Eğer insan, Kadir-i Mutlağın ışığını içinde taşırken, ışığa ulaşmak için kendinden yüksek bir gücün merhametine ya da bir anlamda sadakasına ihtiyaç duyuyorsa bu durum, eviniz altınlarla dolup taşarken, ekmek için sokakta dilenmeye benzer. 

Yani Tanrılar’la pazarlık da edilebiliyor. Ben seni tanıyayım, sen de bana şunları şunları sağla gibilerinden. Tabii bu bilgi Batı dünyası için oldukça gülünç geliyor günümüzde de bildiğim kadarıyla Doğu dünyasında gayet olağan şeyler. Hatta senle Mısır’da gezerken bana “Burada ölü bir kültür var, ama bu bile nasıl etkileyici. Özellikle de Tanrıları ve Tanrıçaları. Ama sen benimle gel bir uzakdoğuya da gör. İsimleri farklı ama bunlar o dünyada yaşıyorlar; hatta insanların arasındalar” demiştin. Bunları biraz daha açar mısın?

Elbette açarım ama bu bahsettiğim şeylerin Uzakdoğu öğretileriyle sınırlanması çok kısıtlı bir bakış açısı olur. Bu bahsettiğim gerçeklik tüm coğrafyalardaki gerçekliktir. Sadece son 16-17 asırdır, tanrılar ile insanlar arasındaki hakimiyet savaşı bazı tanrıların aleyhine gerçekleşti. 

Bir zamanların güçlü tanrıları, hakimiyetlerini yavaş yavaş önce imparatorlara, ardından krallara, din adamlarına, siyasetçilerine ve en sonunda da hepsinin gücünü tek elde toplayan şirketlere kaptırdılar. Senin anlayacağın eski tanrılar, hakimiyet savaşında bugün birer şirkete dönüşün güçler tarafından yenilgiye uğratıldılar. 

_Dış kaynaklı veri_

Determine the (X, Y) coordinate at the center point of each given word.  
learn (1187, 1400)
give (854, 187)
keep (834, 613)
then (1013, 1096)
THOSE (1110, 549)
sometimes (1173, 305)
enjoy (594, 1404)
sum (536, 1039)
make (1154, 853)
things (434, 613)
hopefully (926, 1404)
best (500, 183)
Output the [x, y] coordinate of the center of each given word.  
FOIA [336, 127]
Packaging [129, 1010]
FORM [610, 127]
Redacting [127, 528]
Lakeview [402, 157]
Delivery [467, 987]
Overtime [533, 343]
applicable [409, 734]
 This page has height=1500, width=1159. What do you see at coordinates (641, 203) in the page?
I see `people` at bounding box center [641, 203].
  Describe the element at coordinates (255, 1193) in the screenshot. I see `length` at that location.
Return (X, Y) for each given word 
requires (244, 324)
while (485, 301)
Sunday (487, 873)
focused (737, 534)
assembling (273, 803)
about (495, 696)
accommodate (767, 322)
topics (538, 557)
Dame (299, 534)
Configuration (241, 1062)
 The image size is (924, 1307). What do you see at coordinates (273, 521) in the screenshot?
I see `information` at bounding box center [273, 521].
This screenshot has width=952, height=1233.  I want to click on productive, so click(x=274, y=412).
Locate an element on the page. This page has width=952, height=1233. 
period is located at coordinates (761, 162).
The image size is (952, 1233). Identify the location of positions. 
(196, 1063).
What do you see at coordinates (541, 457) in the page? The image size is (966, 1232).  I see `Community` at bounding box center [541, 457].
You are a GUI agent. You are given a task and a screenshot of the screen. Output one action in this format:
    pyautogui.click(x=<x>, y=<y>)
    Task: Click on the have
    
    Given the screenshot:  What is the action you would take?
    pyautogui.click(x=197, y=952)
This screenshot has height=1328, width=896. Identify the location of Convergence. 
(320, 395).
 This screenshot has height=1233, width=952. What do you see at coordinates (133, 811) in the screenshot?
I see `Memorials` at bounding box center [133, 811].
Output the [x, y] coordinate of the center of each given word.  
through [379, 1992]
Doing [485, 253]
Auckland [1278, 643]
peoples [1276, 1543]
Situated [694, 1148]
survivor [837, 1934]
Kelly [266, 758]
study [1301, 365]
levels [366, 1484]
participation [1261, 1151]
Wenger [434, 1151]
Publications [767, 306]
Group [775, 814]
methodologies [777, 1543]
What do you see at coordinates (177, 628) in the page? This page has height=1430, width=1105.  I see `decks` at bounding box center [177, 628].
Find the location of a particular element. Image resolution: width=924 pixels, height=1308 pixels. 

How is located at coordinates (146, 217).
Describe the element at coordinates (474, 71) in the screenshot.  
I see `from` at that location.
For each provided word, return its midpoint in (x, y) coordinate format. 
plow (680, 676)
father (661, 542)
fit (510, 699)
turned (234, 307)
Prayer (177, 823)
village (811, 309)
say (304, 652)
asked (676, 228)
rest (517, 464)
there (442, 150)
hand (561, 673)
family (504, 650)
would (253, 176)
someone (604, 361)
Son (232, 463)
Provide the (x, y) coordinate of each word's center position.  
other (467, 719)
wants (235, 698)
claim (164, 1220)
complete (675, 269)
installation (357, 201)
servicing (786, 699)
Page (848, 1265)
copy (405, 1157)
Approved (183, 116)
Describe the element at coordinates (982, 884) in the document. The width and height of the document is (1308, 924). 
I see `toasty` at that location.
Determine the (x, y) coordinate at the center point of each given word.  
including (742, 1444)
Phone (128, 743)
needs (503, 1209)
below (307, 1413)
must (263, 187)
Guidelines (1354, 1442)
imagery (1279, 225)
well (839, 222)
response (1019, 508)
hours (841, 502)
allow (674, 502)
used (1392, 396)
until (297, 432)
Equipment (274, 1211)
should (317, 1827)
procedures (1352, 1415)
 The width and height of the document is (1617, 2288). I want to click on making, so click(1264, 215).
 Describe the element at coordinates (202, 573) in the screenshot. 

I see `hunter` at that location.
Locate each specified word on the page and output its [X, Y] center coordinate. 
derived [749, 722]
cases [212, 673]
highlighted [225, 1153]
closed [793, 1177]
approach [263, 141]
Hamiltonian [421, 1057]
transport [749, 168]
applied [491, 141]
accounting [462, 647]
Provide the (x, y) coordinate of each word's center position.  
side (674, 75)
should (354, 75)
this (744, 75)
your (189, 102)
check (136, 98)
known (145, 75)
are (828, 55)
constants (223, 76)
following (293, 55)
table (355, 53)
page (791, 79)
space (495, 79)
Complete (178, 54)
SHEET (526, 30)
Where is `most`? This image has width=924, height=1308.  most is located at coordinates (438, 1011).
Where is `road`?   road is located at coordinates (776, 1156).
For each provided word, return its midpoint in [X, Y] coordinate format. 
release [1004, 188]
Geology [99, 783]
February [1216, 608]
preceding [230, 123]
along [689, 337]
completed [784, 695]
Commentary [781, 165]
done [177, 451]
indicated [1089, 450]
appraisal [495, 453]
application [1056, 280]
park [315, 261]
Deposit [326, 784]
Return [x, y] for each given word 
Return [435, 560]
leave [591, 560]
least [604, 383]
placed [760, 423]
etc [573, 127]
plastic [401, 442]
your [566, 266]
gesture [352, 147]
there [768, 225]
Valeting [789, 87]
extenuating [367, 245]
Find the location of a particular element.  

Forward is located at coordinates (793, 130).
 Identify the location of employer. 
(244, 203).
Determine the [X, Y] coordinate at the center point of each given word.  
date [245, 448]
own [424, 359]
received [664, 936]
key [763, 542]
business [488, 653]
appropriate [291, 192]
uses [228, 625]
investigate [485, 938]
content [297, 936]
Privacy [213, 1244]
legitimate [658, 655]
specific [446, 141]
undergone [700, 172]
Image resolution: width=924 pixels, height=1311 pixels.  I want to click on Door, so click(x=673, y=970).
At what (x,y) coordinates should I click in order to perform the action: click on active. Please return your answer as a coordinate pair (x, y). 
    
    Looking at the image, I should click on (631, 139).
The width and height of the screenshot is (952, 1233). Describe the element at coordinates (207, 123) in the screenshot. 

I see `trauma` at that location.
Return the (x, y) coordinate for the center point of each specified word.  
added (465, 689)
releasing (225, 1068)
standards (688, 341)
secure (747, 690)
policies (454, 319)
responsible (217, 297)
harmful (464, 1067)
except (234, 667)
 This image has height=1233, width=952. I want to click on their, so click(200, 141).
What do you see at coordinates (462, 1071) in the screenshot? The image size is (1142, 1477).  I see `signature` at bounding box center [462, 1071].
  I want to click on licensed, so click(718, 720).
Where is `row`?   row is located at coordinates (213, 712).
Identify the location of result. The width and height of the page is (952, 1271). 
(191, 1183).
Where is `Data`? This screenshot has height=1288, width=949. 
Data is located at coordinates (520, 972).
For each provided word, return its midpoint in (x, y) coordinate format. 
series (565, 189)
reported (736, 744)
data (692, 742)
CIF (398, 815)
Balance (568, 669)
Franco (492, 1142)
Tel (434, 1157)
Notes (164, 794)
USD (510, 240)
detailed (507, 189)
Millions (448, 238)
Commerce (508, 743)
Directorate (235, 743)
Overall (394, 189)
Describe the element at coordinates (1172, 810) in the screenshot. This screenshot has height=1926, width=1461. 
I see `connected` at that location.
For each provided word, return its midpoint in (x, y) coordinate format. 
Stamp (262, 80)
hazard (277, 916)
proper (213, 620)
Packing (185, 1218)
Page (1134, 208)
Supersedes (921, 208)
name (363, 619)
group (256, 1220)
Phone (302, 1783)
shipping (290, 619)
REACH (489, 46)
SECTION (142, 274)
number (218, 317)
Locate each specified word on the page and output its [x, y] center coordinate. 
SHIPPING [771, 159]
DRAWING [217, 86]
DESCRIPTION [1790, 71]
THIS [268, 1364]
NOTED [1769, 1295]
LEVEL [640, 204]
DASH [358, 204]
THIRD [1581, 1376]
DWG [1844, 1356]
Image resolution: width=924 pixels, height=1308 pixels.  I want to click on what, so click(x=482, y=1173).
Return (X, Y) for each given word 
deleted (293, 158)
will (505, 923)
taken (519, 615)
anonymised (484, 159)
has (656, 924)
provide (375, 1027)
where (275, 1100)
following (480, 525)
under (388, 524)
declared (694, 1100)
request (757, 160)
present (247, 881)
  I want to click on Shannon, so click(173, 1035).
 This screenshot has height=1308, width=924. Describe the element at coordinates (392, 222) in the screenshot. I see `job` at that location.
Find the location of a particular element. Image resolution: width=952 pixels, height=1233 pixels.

Elbette bu, tanrıların yok oldukları anlamına gelmiyor. Böylesi gülünç olurdu. Günümüzde dünya üzerinde pek çok bölgede baskın birer sembol ve bilincin ya da gerçekliğin bir durumunu tanımlayan birer unsur olarak varlıklarını sürdürüyorlar. Hatta çoğu kültürün folklorunun içinde azizlere, ermişlere ve kötü varlıklara dönüşmüş olarak yaşıyorlar. 

Böyle olmasalardı bile öyle birkaç bin yılda yok olmazlardı. Burada bahsettiğimiz varlıklar, bir zamanlar tanrılar diye tanımladığımız ve bizden daha yüksek bir boyutta ikamet eden ve ömür süreleri insanın acınacak ömür süresine göre neredeyse ölümsüz diye adlandırabileceğimiz kadar uzun olan varlıklar. Daha önceden de söylediğim gibi bu varlıklardan kimisi yardımcı, kimisi engel. 

Pek çok kutsal insanın manevi olgunluğa ulaşma sürecinde yardımcı varlıkların da engel olan varlıkların da sahnede rol almaları alışıldık bir durumdur. Engel olanlar, bir insan ya da varlık kendi pençelerinden kurtulup diğer insanlara da nasıl kurtulacaklarını göstermesin, dolayısıyla da hakimiyet alanları zayıflamasın diye uğraşırlar. 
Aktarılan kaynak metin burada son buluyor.